It isn't over till.....


Marriage Hospital:  Divorce Intervention Aims to Save Marriages
For Immediate Release:  August 2, 2001
Contact: Judy Parejko, 715-233-0663, jparejko@juno.com

An innovative divorce intervention is in operation in western Wisconsin.

Judy Parejko, who worked as a family court mediator - but faced
increasing frustration over the limitations that attorneys and the courts
placed on her work - has turned to educating spouses about options open
to them during divorce.  In a letter sent to over 500 recipients of
divorce papers, Parejko discusses the legal process they are facing and
how they might slow it down -  to give time for greater reflection.   The
letter invites recipients to visit her web site at
www.divorceresourcecenter.com, which provides a mix of legal information, as
well as articles about the high emotional and psychological costs of
divorce - to adults, children, and to society in general.

Hope, courage, and direction are the three main offerings. The web site
front page says, "This service is plowing new ground."   It goes on to
say, "Divorce is a harsh and demoralizing way to address issues that have
not been tackled in other ways."   Learning improved communication skills
may be an alternative to divorce.

This new project is an attempt to try to restore some of the rights
individuals once had when facing divorce.  With the present system, where
'no-fault' divorce is the only option, most who get served divorce papers
believe there is nothing they can do to stop the divorce.  Parejko
encourages those who feel the divorce is harmful, to "Just say no,"
- to leave it to the judge to determine whether the marriage is truly
'broken' or not.  Judges would rather not do this.  But standing up to
the process instead of caving in is the first step to regaining lost
rights.

As the court process typically plays out, attorneys move right into
'settlement' discussions and don't even question the merits of staying
married - or who might have been responsible for the wrongdoing that
caused the breakup.  'No-fault' laws eliminated that.  And when it comes
time for important decisions about the children, the 'best interests of
the child' is the guiding principle.  But no one is candid enough to
admit that - according to a growing number of studies -  an
'intact family' versus a broken one is in the best interests of children, as
long as no criminal or abusive behavior is occuring in the home.

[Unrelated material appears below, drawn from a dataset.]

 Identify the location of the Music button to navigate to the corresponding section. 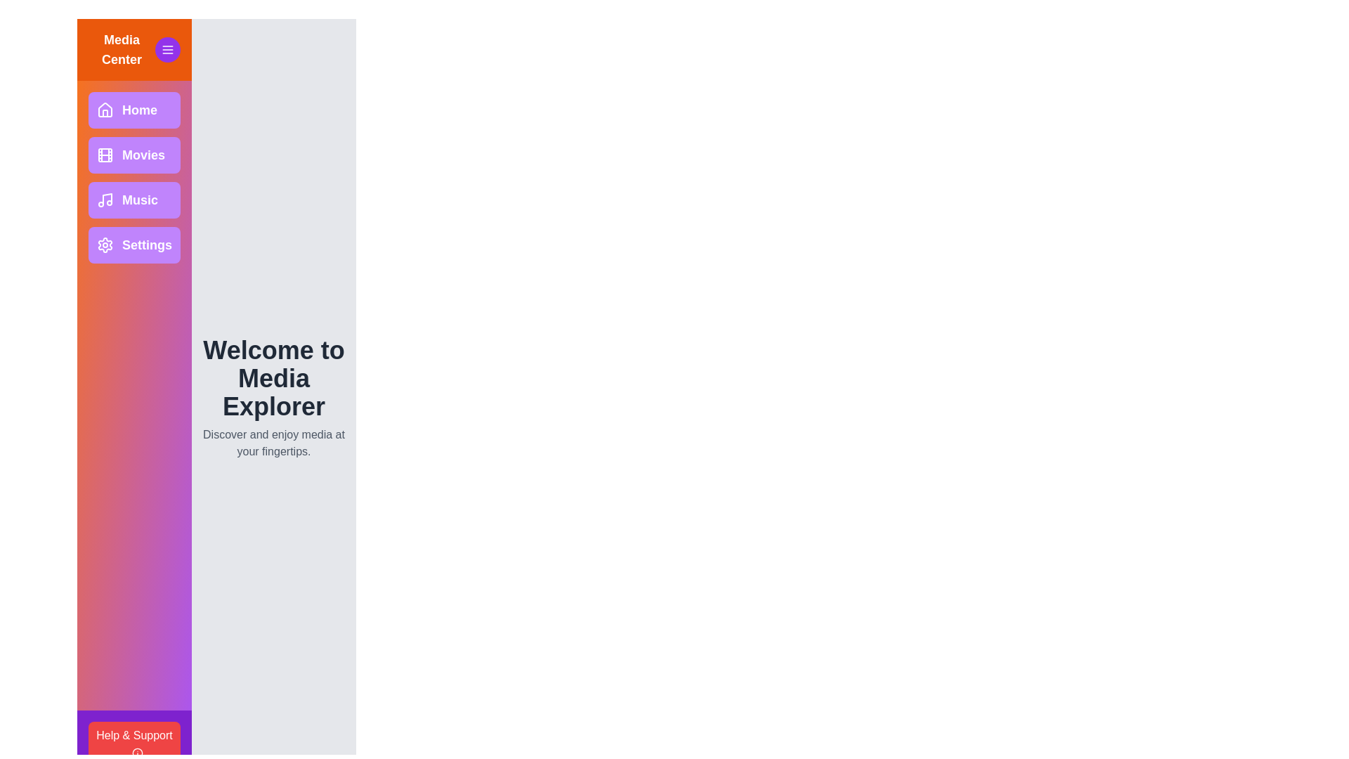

The web site is full of articles that would give pause to most parents as
they move through the process.  Cautions about the hazards of marital
therapy are also posted.  And, an organization called Protecting
Marriage, Inc., is referenced - whose mission is to "reduce the divorce
plague."  Personal phone consulting is offered, with on-line payment
available.

Parejko believes - and has been told by those who receive her letter -
that no service like this is being offered.  Some of those who've
responded have expressed their gratitude for being given an alternative
perspective - one that goes against the mainstream in our 'culture of
divorce' that too often supports the easy disposal of marriage when
trouble arises.

This project was born out of six years of experience in divorce mediation
- and hearing stories of the caustic practices by attorneys and courts
that served to traumatize families further rather than lift them out of
despair or give hope.

And the widespread belief that 'no-fault' divorce meant that only one
partner's veto of the marriage dooms it - that is where the biggest
surprise was for her.  By carefully studying the law over the past two
years, she realized there was something terribly flawed about how
'no-fault' divorce was being practiced.  She also believes the law
was not intended to be enforced like this - that 'forced' divorce was not
what was originally intended by lawmakers.  In the courtroom when one
spouse hesitates to let go of the marriage, the judge will declare it
dissolved - even if there is no just cause, where there might be a chance to
save the marriage.  Even the authoritative Black's Law Dictionary equates
'no-fault' divorce with 'divorce by consent.'  But by now, most
'marrieds' don't know the real history or intent of the law-change - and
don't know that at one time, there was such a thing as a 'guilty' party in a
divorce. 

The accepted belief now is that the one who is 'served' divorce papers
can't stop the divorce.  And for the one wearing those shoes, it is a
feeling of utter hopelessness.  Those who have responded so far to the
letter have said it felt like a breath of fresh air - to receive a
different story - and also to get encouragement to try to save their
marriage.

Parejko began this project as an experiment, not knowing what reactions
would be.  When mediating she had not been forthright about the laws.  She
would have faced serious trouble from the courts.  In fact, her mediation
training emphasized that a mediator must be 'neutral' about divorce during
their work.  But to approach a failing marriage with such neutrality feels
immoral to her now - when all the studies show the damage done by divorce.
Since this project is being done independent of court-constraints, she has
been emboldened by the gratitude she's received from those responding.

The region she is targeting has more than 1,000 divorce cases in process
at one time.  That means there are many more letters to be sent out.